1. This is a terrific review. I liked how you closely compared the movie with the book, but you did give the screenwriter credit for the things that worked. (So many people slam the screenwriter when adapting a book to film, and I’m probably the worst offender!)

    I’m not sure I’ll run out to watch the movie, but I will certainly put the book on hold at the library.

  2. Love, love, love this post – most inventive and personal. I’ve not read the book, but am NOT a fan of the film. So – maybe I should try the book! Many thanks for a good read.

  3. DG

    I have read the book and have viewed the movie. IMO, both of them work well within their own universe. Maybe the question is can a viewer/reader remain objective about movie vs book if she/he has fallen in love with one before the other. Could it be that the picture we form of characters in our head while reading a beloved book is too strong to accept a different portrayal on screen? I wonder.
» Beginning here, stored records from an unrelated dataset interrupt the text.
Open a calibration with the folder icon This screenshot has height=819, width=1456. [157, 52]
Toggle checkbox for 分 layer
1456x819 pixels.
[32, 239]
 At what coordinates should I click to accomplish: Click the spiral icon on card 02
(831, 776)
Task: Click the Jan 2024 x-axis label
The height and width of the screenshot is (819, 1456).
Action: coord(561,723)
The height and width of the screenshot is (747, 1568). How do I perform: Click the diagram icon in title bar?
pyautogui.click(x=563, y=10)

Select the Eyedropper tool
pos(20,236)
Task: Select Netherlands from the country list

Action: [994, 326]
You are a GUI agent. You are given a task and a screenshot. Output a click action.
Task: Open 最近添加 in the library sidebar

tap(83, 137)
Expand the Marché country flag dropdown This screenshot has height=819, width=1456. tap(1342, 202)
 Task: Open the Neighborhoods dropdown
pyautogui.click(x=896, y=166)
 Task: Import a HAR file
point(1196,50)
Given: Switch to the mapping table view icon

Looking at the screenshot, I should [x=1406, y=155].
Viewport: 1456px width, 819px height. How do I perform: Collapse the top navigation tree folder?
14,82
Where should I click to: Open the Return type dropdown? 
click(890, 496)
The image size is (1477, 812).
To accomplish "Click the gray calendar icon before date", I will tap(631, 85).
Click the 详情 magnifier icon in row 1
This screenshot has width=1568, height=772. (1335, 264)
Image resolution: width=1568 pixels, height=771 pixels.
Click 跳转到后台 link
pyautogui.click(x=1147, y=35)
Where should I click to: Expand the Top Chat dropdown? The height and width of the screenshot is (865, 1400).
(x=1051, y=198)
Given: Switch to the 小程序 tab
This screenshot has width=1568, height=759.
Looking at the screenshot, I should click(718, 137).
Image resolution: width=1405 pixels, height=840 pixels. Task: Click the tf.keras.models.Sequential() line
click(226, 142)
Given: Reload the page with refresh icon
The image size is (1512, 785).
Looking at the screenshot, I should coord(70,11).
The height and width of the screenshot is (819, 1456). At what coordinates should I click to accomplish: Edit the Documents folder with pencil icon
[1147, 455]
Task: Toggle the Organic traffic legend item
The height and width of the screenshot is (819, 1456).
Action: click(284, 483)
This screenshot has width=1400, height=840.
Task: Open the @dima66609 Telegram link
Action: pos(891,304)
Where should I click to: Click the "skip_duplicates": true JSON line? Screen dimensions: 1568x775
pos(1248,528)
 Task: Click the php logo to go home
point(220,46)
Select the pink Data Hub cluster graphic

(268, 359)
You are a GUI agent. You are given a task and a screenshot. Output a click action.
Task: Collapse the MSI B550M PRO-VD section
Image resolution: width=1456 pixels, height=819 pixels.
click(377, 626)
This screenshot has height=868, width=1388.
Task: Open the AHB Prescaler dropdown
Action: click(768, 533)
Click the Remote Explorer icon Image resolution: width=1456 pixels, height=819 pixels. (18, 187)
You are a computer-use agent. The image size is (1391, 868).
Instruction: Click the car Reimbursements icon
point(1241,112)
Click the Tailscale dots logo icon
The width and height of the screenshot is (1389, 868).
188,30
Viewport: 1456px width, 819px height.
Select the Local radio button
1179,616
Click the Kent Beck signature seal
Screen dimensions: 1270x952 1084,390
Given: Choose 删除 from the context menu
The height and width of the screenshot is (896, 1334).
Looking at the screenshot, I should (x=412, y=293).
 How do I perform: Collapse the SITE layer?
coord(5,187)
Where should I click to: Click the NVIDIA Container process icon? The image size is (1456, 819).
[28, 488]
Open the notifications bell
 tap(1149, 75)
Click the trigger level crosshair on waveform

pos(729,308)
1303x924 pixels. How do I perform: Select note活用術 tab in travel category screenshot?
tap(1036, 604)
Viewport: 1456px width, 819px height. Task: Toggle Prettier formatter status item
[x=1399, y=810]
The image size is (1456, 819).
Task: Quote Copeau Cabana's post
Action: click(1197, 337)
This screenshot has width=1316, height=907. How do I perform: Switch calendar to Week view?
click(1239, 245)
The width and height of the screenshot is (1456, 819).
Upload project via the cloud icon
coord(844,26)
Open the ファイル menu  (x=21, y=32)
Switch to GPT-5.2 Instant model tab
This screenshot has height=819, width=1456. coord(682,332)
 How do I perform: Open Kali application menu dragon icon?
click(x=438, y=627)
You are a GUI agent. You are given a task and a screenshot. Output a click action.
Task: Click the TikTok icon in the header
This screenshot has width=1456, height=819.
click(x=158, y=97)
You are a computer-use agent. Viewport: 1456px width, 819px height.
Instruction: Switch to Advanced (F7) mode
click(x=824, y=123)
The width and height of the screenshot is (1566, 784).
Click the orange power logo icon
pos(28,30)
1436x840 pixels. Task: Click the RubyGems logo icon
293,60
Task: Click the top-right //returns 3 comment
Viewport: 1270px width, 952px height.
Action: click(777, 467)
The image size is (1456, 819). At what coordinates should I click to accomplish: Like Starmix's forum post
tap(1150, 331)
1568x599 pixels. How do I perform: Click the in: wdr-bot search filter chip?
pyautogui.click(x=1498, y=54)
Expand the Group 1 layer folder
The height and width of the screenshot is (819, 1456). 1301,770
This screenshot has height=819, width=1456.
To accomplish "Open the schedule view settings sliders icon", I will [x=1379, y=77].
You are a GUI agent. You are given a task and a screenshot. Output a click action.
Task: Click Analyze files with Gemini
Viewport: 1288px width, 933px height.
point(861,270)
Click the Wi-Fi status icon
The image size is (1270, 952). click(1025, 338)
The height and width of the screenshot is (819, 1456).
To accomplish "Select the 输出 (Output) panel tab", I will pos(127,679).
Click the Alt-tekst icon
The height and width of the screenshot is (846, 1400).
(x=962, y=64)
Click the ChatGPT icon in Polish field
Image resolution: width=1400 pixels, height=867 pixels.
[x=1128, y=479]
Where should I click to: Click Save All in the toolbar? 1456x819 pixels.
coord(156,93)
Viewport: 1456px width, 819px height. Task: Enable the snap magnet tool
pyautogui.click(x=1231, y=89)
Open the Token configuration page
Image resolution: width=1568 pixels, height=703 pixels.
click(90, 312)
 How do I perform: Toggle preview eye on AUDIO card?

    • I do think it’s hard if you’re attached to a book. I’ve found it’s much easier (probably for that reason) to watch the movie first. Unless it’s a mystery–then I’d usually rather read it first since I think typically suspense is handled better in text form.

  4. Ashamed to admit I haven’t read the book or seen the film – clearly not the literary or movie buff I thought I was! Despite that, I loved reading your post and how you compared the two. Adapting any novel with the weight of The Razor’s Edge must be nerve-wracking for any screen-writer, little wonder that they’re often not a success.